Smith stayed on at PIP long enough to train Defendant and then worked with her again on a couple of occasions when Smith came back to fill in. Smith said it was originally supposed to take her four days to train Defendant, but she “only worked with [Defendant] three, she caught on very quickly.” Smith trained Defendant to write out receipts for customers when they made payments, enter those payments into PIP's billing program, then physically mark the receipts with a “check” when the information they contained had been entered into the billing program.

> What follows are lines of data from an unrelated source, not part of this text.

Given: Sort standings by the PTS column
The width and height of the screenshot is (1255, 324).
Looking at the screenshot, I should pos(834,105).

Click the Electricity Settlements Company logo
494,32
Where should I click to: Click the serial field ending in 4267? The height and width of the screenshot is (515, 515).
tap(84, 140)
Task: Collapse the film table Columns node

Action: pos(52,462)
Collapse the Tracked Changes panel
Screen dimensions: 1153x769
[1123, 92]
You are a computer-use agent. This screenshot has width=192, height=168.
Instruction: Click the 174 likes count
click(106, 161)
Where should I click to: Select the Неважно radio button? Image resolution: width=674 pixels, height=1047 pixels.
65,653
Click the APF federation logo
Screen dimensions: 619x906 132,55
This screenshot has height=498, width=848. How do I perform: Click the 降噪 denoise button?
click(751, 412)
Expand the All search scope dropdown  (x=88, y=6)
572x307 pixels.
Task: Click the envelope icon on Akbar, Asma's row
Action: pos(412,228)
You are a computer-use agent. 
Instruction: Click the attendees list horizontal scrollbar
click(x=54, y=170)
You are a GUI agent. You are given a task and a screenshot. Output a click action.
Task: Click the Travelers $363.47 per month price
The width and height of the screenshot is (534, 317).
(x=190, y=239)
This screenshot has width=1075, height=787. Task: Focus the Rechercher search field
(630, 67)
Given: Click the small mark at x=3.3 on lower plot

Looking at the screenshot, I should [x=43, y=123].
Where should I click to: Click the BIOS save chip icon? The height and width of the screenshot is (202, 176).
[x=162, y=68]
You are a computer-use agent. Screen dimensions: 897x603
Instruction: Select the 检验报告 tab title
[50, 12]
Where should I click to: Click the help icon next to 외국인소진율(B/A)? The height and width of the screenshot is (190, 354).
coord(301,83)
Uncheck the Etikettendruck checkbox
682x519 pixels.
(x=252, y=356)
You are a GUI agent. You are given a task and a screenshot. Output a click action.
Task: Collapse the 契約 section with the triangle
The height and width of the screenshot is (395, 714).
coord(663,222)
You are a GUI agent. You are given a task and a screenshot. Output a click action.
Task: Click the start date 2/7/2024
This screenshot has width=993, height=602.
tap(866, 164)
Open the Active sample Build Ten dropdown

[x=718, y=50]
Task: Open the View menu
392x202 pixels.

The receipts given to customers came from books of receipts that were pre-numbered and “self-carboning,” thus leaving a copy for PIP when the receipt the customer received was created. The receipts showed the customer's name, the amount paid, whether the payment was made by cash or check (as some customers using checks also requested receipts), and the signature of the employee who had prepared the receipt.
The business kept cash on hand to make change, reimburse employees for gas purchases (before the business switched to a fuel card), make incidental purchases, provide customers with refunds, and cash checks for employees. PIP began using a fuel card after Defendant suggested doing so would allow her not to have to pay the “fuel tickets” from PIP's cash drawer. In regard to the business's cash drawer, Smith told Defendant “that the money was [Defendant's] responsibility, and that nobody else was to get into the money.” Defendant's duties also included preparing the business's bank deposits and tracking the forms used for expense reimbursements. Keeling would typically take the deposits to the bank, but Defendant would occasionally do so.
Defendant was at her desk most of the time, but other employees would occasionally accept cash payments from customers and issue them receipts if Defendant was not available. Keeling testified that, “To one degree or another any employee might have access to the cash drawer on any given day.” But if another PIP employee had received a payment from a customer, that employee would deliver the funds and receipt book to Defendant or place them on her desk. If a receipt was issued to a customer but not entered into the billing program, the customer's account would not be credited, the charge would continue to bill, and the customer would eventually complain about receiving an additional bill or having his internet service interrupted for the alleged non-payment of an amount he had already paid.
In June 2007, Keeling began to suspect that something untoward was happening with the business's cash after there was not enough cash in the cash drawer on a few occasions to refund money to customers or to purchase something that an employee needed. Keeling began looking at “how much cash was actually coming in the door, versus total receipts.” He concluded “that there was a lot more cash that came in the door, than that [sic] went to the bank” and that it had been going on “pretty much” during the period of time that Defendant had worked at PIP. During the course of her employment, Defendant never told Keeling that any money was missing from the cash drawer.
Part of Keeling's investigation included comparing the total amount of cash received for internet services as recorded in the computer billing system with the cash shown as deposited on PIP's bank statements. Keeling also consulted PIP's accountants and investigated his own records in preparing a summary of the information he had collected.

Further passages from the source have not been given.